■ Required task ■
Please repeat the rows below with "Jackpot Tourney banner" swapped for "Jackpot Tournament banner", leaving everything else unchanged.

Start of Data shown

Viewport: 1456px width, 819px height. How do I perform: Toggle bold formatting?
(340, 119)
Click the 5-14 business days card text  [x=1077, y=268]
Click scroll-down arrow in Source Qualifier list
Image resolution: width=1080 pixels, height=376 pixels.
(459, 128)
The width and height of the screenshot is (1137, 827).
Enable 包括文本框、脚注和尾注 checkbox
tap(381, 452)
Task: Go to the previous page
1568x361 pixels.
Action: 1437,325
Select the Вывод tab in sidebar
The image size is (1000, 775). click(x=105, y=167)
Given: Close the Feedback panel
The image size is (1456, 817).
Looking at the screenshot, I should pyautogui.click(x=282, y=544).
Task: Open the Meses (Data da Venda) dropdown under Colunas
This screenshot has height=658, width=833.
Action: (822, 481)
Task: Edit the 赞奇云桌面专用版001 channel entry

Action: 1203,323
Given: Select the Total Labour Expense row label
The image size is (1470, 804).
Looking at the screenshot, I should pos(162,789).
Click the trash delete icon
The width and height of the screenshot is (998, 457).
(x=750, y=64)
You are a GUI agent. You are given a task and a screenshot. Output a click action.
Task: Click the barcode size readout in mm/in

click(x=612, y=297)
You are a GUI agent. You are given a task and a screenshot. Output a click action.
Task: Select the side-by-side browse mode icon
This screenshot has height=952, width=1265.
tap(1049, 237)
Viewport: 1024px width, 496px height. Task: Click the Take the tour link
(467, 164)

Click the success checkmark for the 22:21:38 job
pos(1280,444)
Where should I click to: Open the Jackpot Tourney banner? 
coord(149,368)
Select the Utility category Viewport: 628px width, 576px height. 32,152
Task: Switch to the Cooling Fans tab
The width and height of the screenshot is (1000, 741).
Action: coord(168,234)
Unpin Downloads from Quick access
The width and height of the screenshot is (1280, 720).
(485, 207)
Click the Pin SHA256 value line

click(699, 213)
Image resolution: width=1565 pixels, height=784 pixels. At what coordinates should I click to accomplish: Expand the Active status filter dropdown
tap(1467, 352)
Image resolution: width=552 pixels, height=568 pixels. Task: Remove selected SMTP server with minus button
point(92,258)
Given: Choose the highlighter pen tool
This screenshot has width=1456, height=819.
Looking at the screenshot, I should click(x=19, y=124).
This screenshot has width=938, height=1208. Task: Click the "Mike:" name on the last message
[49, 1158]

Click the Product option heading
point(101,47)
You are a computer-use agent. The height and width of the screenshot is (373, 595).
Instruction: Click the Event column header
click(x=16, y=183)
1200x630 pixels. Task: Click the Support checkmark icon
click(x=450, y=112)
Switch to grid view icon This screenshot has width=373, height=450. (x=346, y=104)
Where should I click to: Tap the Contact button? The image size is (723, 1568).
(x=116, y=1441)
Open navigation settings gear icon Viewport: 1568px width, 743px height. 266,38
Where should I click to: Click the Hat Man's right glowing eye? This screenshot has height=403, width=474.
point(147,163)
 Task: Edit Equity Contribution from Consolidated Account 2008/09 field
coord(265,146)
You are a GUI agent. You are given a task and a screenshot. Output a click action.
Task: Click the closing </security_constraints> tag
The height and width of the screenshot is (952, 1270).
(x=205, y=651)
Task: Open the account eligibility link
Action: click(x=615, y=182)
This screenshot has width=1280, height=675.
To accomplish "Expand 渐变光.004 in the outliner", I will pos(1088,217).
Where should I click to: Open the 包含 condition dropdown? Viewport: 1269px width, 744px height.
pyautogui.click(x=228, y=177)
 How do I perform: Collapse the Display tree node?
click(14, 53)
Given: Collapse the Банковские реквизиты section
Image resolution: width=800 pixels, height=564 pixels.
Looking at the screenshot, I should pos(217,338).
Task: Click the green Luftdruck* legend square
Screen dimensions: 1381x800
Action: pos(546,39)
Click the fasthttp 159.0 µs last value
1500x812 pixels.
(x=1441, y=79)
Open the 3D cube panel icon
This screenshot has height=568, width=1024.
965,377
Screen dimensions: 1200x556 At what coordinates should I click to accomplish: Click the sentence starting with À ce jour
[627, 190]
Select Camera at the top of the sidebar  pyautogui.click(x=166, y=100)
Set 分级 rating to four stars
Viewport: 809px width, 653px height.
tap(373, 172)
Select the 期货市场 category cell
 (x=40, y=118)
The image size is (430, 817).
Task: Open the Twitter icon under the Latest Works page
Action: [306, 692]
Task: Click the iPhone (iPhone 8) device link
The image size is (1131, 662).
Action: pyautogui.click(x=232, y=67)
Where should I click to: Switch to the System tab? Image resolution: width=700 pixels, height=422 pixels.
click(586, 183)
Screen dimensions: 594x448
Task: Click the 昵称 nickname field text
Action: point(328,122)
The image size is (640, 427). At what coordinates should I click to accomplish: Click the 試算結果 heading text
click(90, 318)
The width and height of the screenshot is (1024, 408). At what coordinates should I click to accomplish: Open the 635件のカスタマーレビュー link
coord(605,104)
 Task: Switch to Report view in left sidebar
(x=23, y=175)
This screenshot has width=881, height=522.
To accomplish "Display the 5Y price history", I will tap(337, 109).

End of Data shown

■ Answer in full ■
Viewport: 1456px width, 819px height. How do I perform: Toggle bold formatting?
(340, 119)
Click the 5-14 business days card text  [x=1077, y=268]
Click scroll-down arrow in Source Qualifier list
Image resolution: width=1080 pixels, height=376 pixels.
(459, 128)
The width and height of the screenshot is (1137, 827).
Enable 包括文本框、脚注和尾注 checkbox
tap(381, 452)
Task: Go to the previous page
1568x361 pixels.
Action: 1437,325
Select the Вывод tab in sidebar
The image size is (1000, 775). click(x=105, y=167)
Given: Close the Feedback panel
The image size is (1456, 817).
Looking at the screenshot, I should pyautogui.click(x=282, y=544).
Task: Open the Meses (Data da Venda) dropdown under Colunas
This screenshot has height=658, width=833.
Action: (822, 481)
Task: Edit the 赞奇云桌面专用版001 channel entry

Action: 1203,323
Given: Select the Total Labour Expense row label
The image size is (1470, 804).
Looking at the screenshot, I should pos(162,789).
Click the trash delete icon
The width and height of the screenshot is (998, 457).
(x=750, y=64)
You are a GUI agent. You are given a task and a screenshot. Output a click action.
Task: Click the barcode size readout in mm/in

click(x=612, y=297)
You are a GUI agent. You are given a task and a screenshot. Output a click action.
Task: Select the side-by-side browse mode icon
This screenshot has height=952, width=1265.
tap(1049, 237)
Viewport: 1024px width, 496px height. Task: Click the Take the tour link
(467, 164)

Click the success checkmark for the 22:21:38 job
pos(1280,444)
Where should I click to: Open the Jackpot Tournament banner? 
coord(149,368)
Select the Utility category Viewport: 628px width, 576px height. 32,152
Task: Switch to the Cooling Fans tab
The width and height of the screenshot is (1000, 741).
Action: coord(168,234)
Unpin Downloads from Quick access
The width and height of the screenshot is (1280, 720).
(485, 207)
Click the Pin SHA256 value line

click(699, 213)
Image resolution: width=1565 pixels, height=784 pixels. At what coordinates should I click to accomplish: Expand the Active status filter dropdown
tap(1467, 352)
Image resolution: width=552 pixels, height=568 pixels. Task: Remove selected SMTP server with minus button
point(92,258)
Given: Choose the highlighter pen tool
This screenshot has width=1456, height=819.
Looking at the screenshot, I should click(x=19, y=124).
This screenshot has width=938, height=1208. Task: Click the "Mike:" name on the last message
[49, 1158]

Click the Product option heading
point(101,47)
You are a computer-use agent. The height and width of the screenshot is (373, 595).
Instruction: Click the Event column header
click(x=16, y=183)
1200x630 pixels. Task: Click the Support checkmark icon
click(x=450, y=112)
Switch to grid view icon This screenshot has width=373, height=450. (x=346, y=104)
Where should I click to: Tap the Contact button? The image size is (723, 1568).
(x=116, y=1441)
Open navigation settings gear icon Viewport: 1568px width, 743px height. 266,38
Where should I click to: Click the Hat Man's right glowing eye? This screenshot has height=403, width=474.
point(147,163)
 Task: Edit Equity Contribution from Consolidated Account 2008/09 field
coord(265,146)
You are a GUI agent. You are given a task and a screenshot. Output a click action.
Task: Click the closing </security_constraints> tag
The height and width of the screenshot is (952, 1270).
(x=205, y=651)
Task: Open the account eligibility link
Action: click(x=615, y=182)
This screenshot has width=1280, height=675.
To accomplish "Expand 渐变光.004 in the outliner", I will pos(1088,217).
Where should I click to: Open the 包含 condition dropdown? Viewport: 1269px width, 744px height.
pyautogui.click(x=228, y=177)
 How do I perform: Collapse the Display tree node?
click(14, 53)
Given: Collapse the Банковские реквизиты section
Image resolution: width=800 pixels, height=564 pixels.
Looking at the screenshot, I should pos(217,338).
Task: Click the green Luftdruck* legend square
Screen dimensions: 1381x800
Action: pos(546,39)
Click the fasthttp 159.0 µs last value
1500x812 pixels.
(x=1441, y=79)
Open the 3D cube panel icon
This screenshot has height=568, width=1024.
965,377
Screen dimensions: 1200x556 At what coordinates should I click to accomplish: Click the sentence starting with À ce jour
[627, 190]
Select Camera at the top of the sidebar  pyautogui.click(x=166, y=100)
Set 分级 rating to four stars
Viewport: 809px width, 653px height.
tap(373, 172)
Select the 期货市场 category cell
 (x=40, y=118)
The image size is (430, 817).
Task: Open the Twitter icon under the Latest Works page
Action: [306, 692]
Task: Click the iPhone (iPhone 8) device link
The image size is (1131, 662).
Action: pyautogui.click(x=232, y=67)
Where should I click to: Switch to the System tab? Image resolution: width=700 pixels, height=422 pixels.
click(586, 183)
Screen dimensions: 594x448
Task: Click the 昵称 nickname field text
Action: point(328,122)
The image size is (640, 427). At what coordinates should I click to accomplish: Click the 試算結果 heading text
click(90, 318)
The width and height of the screenshot is (1024, 408). At what coordinates should I click to accomplish: Open the 635件のカスタマーレビュー link
coord(605,104)
 Task: Switch to Report view in left sidebar
(x=23, y=175)
This screenshot has width=881, height=522.
To accomplish "Display the 5Y price history", I will tap(337, 109).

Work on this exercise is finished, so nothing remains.